### Selected passage:
Will the Peoples Democratic Party (PDP) and former Imo State Governor Emeka Ihedioha succeed in their bid to get the Supreme Court to reverse the judgment which sacked him? Deputy News Editor JOSEPH JIBUEZE revisits similar efforts in the past.
Two Supreme Court judgments within a month sent reverberating shockwaves through the polity.
In the first judgment delivered on January 14, the Peoples Democratic Party (PDP) was at the receiving end.
The Supreme Court removed Imo State Governor Emeka Ihedioha and ordered the swearing-in of Senator Hope Uzodinma, All Progressives Congress (APC) governorship candidate in the last March 9 election.
The PDP has been protesting against the verdict, with its chairman Prince Uche Secondus and other leaders urging the highest court to “revisit, review and reverse” the judgment.
An application to that effect will be heard tomorrow.
While the PDP protests were yet to abate, the roles unexpectedly reversed with regards to the Bayelsa State governorship election.
APC’s David Lyon was warming up to be sworn in as the governor when the Supreme Court dashed his and APC’s hopes.
The apex court disqualified Lyon because of irregularities in his running mate’s names on his certificates.
PDP’s Douye Diri has since been sworn in.
APC National Chairman Adams Oshiomhole said the party will explore “viable legal windows” to reverse the verdict.
He added: “We affirm our confidence in the judiciary even with pain in our hearts.”
An option for APC and Lyon would be to seek the judgment’s reversal, but will the PDP and APC succeed where others have failed?
APC, Uzodinma oppose PDP, Ihedioha’s prayers
In a February 5 application, PDP and Iheodioha are praying for “an order setting aside, as a nullity, the judgment…”
Their application is based on five grounds, including that the judgment was obtained by fraud and that Uzodinma misled the court.
Ihedioha and his party also argued that the Supreme Court lacked the jurisdiction when it heard and decided Uzodinma’s appeal and that its decision was given per incuriam (lacking due regard to the law or the facts).
The applicants said: “The appellants/respondents (Uzodinma and the APC) fraudulently misled this court into holding that a total of 213,495 votes were unlawfully excluded from the votes scored by the first appellant/respondent (Uzodinma) in the gubernatorial election of 9th March 2019 in Imo State.
“The first appellant/respondent admitted under cross-examination that he was the person, and not the third respondent (INEC) or any of its officials, who computed the result that gave him the 213,495 votes alleged to have been excluded from his total votes in the election.
“The fraudulent nature of the additional votes was demonstrated by the fact that the total votes cast, as shown in the first appellant/respondent’s computation, was more than the total number of voters accredited for the election and in some polling units more than the total number of registered voters.

### Tasks to complete:
1. Answer these questions using the article on the Supreme Court judgments:
(a) On what date was the first judgment delivered?
(b) Why did the apex court disqualify David Lyon?
(c) How many votes were said to have been unlawfully excluded from Uzodinma's total?
2. Write out every line of the data records with no changes.
The article above and the data records that come after it were taken from separate sources.

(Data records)
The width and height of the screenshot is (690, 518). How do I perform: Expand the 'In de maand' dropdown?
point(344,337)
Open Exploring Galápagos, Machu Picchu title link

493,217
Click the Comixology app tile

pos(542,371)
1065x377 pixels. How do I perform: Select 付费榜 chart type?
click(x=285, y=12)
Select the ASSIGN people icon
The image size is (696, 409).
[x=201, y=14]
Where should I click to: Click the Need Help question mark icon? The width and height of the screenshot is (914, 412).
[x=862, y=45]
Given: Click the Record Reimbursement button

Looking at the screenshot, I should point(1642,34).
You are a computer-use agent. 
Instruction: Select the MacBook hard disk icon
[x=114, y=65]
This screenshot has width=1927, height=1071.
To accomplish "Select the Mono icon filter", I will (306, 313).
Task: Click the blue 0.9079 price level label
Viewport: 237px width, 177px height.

### Solved problems:
1.
(a) January 14
(b) Because of irregularities in his running mate's names on his certificates
(c) 213,495

2.
The width and height of the screenshot is (690, 518). How do I perform: Expand the 'In de maand' dropdown?
point(344,337)
Open Exploring Galápagos, Machu Picchu title link

493,217
Click the Comixology app tile

pos(542,371)
1065x377 pixels. How do I perform: Select 付费榜 chart type?
click(x=285, y=12)
Select the ASSIGN people icon
The image size is (696, 409).
[x=201, y=14]
Where should I click to: Click the Need Help question mark icon? The width and height of the screenshot is (914, 412).
[x=862, y=45]
Given: Click the Record Reimbursement button

Looking at the screenshot, I should point(1642,34).
You are a computer-use agent. 
Instruction: Select the MacBook hard disk icon
[x=114, y=65]
This screenshot has width=1927, height=1071.
To accomplish "Select the Mono icon filter", I will (306, 313).
Task: Click the blue 0.9079 price level label
Viewport: 237px width, 177px height.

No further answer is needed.